__TASK DIRECTIONS__
Word for word, copy all of the entries.

__RAW DATA__
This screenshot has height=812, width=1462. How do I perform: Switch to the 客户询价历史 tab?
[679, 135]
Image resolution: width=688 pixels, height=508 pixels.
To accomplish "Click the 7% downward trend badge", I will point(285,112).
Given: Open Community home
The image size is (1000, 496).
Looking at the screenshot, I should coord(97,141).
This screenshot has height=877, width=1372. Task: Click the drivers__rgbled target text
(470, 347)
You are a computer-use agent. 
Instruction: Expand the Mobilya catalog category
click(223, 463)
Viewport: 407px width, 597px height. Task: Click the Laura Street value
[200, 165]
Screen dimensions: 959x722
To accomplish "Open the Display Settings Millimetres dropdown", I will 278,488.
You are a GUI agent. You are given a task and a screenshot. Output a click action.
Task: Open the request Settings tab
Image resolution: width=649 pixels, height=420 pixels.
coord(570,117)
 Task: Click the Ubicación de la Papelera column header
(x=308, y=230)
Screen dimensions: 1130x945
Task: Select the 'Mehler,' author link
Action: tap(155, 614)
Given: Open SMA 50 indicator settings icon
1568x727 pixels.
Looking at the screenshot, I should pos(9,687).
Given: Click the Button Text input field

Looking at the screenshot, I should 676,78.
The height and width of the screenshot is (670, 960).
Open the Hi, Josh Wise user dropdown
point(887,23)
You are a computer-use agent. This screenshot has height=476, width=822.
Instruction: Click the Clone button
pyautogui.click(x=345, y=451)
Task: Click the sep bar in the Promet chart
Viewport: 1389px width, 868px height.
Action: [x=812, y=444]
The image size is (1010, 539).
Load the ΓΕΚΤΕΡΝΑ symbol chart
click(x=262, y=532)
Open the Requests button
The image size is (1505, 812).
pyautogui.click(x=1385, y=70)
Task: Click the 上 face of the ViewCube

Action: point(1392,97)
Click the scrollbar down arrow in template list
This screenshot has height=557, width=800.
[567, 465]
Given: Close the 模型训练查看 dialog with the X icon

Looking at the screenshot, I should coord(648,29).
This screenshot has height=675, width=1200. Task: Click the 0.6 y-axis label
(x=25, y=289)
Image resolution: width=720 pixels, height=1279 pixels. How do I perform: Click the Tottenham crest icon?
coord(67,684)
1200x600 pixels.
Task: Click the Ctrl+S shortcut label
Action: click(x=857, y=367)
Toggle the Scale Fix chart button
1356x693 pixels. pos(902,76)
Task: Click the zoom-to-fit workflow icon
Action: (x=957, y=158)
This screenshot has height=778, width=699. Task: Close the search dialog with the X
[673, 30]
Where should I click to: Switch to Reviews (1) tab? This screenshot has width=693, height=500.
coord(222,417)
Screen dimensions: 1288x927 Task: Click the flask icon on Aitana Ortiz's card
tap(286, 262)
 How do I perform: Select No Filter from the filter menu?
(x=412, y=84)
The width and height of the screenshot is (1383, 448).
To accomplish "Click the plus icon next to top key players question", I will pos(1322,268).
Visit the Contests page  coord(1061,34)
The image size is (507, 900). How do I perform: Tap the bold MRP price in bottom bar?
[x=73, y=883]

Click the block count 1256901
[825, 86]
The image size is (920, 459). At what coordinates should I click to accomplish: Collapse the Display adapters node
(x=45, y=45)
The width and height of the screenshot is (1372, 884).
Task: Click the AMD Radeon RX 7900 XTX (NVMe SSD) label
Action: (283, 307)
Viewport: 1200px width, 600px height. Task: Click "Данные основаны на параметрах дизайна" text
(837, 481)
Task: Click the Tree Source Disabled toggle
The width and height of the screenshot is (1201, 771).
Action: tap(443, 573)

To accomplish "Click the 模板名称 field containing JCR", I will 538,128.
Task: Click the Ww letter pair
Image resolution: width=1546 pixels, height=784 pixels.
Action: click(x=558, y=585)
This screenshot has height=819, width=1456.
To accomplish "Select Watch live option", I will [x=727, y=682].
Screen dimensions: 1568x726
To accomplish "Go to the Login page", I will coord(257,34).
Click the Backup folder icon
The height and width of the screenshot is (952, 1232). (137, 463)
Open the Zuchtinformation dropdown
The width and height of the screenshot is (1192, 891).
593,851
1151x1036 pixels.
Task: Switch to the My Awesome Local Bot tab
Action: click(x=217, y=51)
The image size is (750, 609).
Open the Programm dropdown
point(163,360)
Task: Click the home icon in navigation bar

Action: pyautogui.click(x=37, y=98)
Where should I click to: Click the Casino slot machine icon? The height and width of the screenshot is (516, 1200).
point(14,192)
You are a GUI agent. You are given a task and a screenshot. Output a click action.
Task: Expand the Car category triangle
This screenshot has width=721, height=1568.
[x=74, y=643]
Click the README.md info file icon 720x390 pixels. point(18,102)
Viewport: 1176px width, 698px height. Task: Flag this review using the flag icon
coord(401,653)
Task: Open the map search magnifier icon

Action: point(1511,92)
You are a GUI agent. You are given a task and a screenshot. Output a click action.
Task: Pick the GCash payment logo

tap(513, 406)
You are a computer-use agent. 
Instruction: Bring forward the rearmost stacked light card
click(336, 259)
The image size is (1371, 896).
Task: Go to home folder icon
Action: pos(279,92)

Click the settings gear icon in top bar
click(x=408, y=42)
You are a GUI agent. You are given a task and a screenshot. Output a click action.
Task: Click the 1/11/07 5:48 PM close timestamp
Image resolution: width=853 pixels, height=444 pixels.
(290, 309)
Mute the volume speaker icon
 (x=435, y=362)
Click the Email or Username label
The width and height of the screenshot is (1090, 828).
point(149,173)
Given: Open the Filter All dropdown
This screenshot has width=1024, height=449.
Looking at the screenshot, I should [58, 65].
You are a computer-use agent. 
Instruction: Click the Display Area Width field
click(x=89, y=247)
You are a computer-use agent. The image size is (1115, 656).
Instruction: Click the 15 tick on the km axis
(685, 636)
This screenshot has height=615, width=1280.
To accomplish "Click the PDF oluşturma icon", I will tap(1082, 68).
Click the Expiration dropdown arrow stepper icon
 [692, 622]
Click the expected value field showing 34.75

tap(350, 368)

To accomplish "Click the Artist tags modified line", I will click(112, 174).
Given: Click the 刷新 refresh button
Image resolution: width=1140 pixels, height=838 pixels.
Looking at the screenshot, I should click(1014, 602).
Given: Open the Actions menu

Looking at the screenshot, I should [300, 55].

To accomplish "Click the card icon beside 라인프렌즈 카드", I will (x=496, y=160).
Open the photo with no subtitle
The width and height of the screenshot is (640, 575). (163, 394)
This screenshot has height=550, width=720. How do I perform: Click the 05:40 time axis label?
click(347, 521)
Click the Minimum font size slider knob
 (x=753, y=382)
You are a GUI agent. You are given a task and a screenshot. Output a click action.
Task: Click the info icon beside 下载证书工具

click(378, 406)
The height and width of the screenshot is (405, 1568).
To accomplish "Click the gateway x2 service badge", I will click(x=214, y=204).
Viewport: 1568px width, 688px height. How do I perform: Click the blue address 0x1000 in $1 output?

__WRITTEN RESPONSE__
This screenshot has height=812, width=1462. How do I perform: Switch to the 客户询价历史 tab?
[679, 135]
Image resolution: width=688 pixels, height=508 pixels.
To accomplish "Click the 7% downward trend badge", I will point(285,112).
Given: Open Community home
The image size is (1000, 496).
Looking at the screenshot, I should coord(97,141).
This screenshot has height=877, width=1372. Task: Click the drivers__rgbled target text
(470, 347)
You are a computer-use agent. 
Instruction: Expand the Mobilya catalog category
click(223, 463)
Viewport: 407px width, 597px height. Task: Click the Laura Street value
[200, 165]
Screen dimensions: 959x722
To accomplish "Open the Display Settings Millimetres dropdown", I will 278,488.
You are a GUI agent. You are given a task and a screenshot. Output a click action.
Task: Open the request Settings tab
Image resolution: width=649 pixels, height=420 pixels.
coord(570,117)
 Task: Click the Ubicación de la Papelera column header
(x=308, y=230)
Screen dimensions: 1130x945
Task: Select the 'Mehler,' author link
Action: tap(155, 614)
Given: Open SMA 50 indicator settings icon
1568x727 pixels.
Looking at the screenshot, I should pos(9,687).
Given: Click the Button Text input field

Looking at the screenshot, I should 676,78.
The height and width of the screenshot is (670, 960).
Open the Hi, Josh Wise user dropdown
point(887,23)
You are a computer-use agent. This screenshot has height=476, width=822.
Instruction: Click the Clone button
pyautogui.click(x=345, y=451)
Task: Click the sep bar in the Promet chart
Viewport: 1389px width, 868px height.
Action: [x=812, y=444]
The image size is (1010, 539).
Load the ΓΕΚΤΕΡΝΑ symbol chart
click(x=262, y=532)
Open the Requests button
The image size is (1505, 812).
pyautogui.click(x=1385, y=70)
Task: Click the 上 face of the ViewCube

Action: point(1392,97)
Click the scrollbar down arrow in template list
This screenshot has height=557, width=800.
[567, 465]
Given: Close the 模型训练查看 dialog with the X icon

Looking at the screenshot, I should coord(648,29).
This screenshot has height=675, width=1200. Task: Click the 0.6 y-axis label
(x=25, y=289)
Image resolution: width=720 pixels, height=1279 pixels. How do I perform: Click the Tottenham crest icon?
coord(67,684)
1200x600 pixels.
Task: Click the Ctrl+S shortcut label
Action: click(x=857, y=367)
Toggle the Scale Fix chart button
1356x693 pixels. pos(902,76)
Task: Click the zoom-to-fit workflow icon
Action: (x=957, y=158)
This screenshot has height=778, width=699. Task: Close the search dialog with the X
[673, 30]
Where should I click to: Switch to Reviews (1) tab? This screenshot has width=693, height=500.
coord(222,417)
Screen dimensions: 1288x927 Task: Click the flask icon on Aitana Ortiz's card
tap(286, 262)
 How do I perform: Select No Filter from the filter menu?
(x=412, y=84)
The width and height of the screenshot is (1383, 448).
To accomplish "Click the plus icon next to top key players question", I will pos(1322,268).
Visit the Contests page  coord(1061,34)
The image size is (507, 900). How do I perform: Tap the bold MRP price in bottom bar?
[x=73, y=883]

Click the block count 1256901
[825, 86]
The image size is (920, 459). At what coordinates should I click to accomplish: Collapse the Display adapters node
(x=45, y=45)
The width and height of the screenshot is (1372, 884).
Task: Click the AMD Radeon RX 7900 XTX (NVMe SSD) label
Action: (283, 307)
Viewport: 1200px width, 600px height. Task: Click "Данные основаны на параметрах дизайна" text
(837, 481)
Task: Click the Tree Source Disabled toggle
The width and height of the screenshot is (1201, 771).
Action: tap(443, 573)

To accomplish "Click the 模板名称 field containing JCR", I will 538,128.
Task: Click the Ww letter pair
Image resolution: width=1546 pixels, height=784 pixels.
Action: click(x=558, y=585)
This screenshot has height=819, width=1456.
To accomplish "Select Watch live option", I will [x=727, y=682].
Screen dimensions: 1568x726
To accomplish "Go to the Login page", I will coord(257,34).
Click the Backup folder icon
The height and width of the screenshot is (952, 1232). (137, 463)
Open the Zuchtinformation dropdown
The width and height of the screenshot is (1192, 891).
593,851
1151x1036 pixels.
Task: Switch to the My Awesome Local Bot tab
Action: click(x=217, y=51)
The image size is (750, 609).
Open the Programm dropdown
point(163,360)
Task: Click the home icon in navigation bar

Action: pyautogui.click(x=37, y=98)
Where should I click to: Click the Casino slot machine icon? The height and width of the screenshot is (516, 1200).
point(14,192)
You are a GUI agent. You are given a task and a screenshot. Output a click action.
Task: Expand the Car category triangle
This screenshot has width=721, height=1568.
[x=74, y=643]
Click the README.md info file icon 720x390 pixels. point(18,102)
Viewport: 1176px width, 698px height. Task: Flag this review using the flag icon
coord(401,653)
Task: Open the map search magnifier icon

Action: point(1511,92)
You are a GUI agent. You are given a task and a screenshot. Output a click action.
Task: Pick the GCash payment logo

tap(513, 406)
You are a computer-use agent. 
Instruction: Bring forward the rearmost stacked light card
click(336, 259)
The image size is (1371, 896).
Task: Go to home folder icon
Action: pos(279,92)

Click the settings gear icon in top bar
click(x=408, y=42)
You are a GUI agent. You are given a task and a screenshot. Output a click action.
Task: Click the 1/11/07 5:48 PM close timestamp
Image resolution: width=853 pixels, height=444 pixels.
(290, 309)
Mute the volume speaker icon
 (x=435, y=362)
Click the Email or Username label
The width and height of the screenshot is (1090, 828).
point(149,173)
Given: Open the Filter All dropdown
This screenshot has width=1024, height=449.
Looking at the screenshot, I should [58, 65].
You are a computer-use agent. 
Instruction: Click the Display Area Width field
click(x=89, y=247)
You are a computer-use agent. The image size is (1115, 656).
Instruction: Click the 15 tick on the km axis
(685, 636)
This screenshot has height=615, width=1280.
To accomplish "Click the PDF oluşturma icon", I will tap(1082, 68).
Click the Expiration dropdown arrow stepper icon
 [692, 622]
Click the expected value field showing 34.75

tap(350, 368)

To accomplish "Click the Artist tags modified line", I will click(112, 174).
Given: Click the 刷新 refresh button
Image resolution: width=1140 pixels, height=838 pixels.
Looking at the screenshot, I should click(1014, 602).
Given: Open the Actions menu

Looking at the screenshot, I should [300, 55].

To accomplish "Click the card icon beside 라인프렌즈 카드", I will (x=496, y=160).
Open the photo with no subtitle
The width and height of the screenshot is (640, 575). (163, 394)
This screenshot has height=550, width=720. How do I perform: Click the 05:40 time axis label?
click(347, 521)
Click the Minimum font size slider knob
 (x=753, y=382)
You are a GUI agent. You are given a task and a screenshot. Output a click action.
Task: Click the info icon beside 下载证书工具

click(378, 406)
The height and width of the screenshot is (405, 1568).
To accomplish "Click the gateway x2 service badge", I will click(x=214, y=204).
Viewport: 1568px width, 688px height. How do I perform: Click the blue address 0x1000 in $1 output?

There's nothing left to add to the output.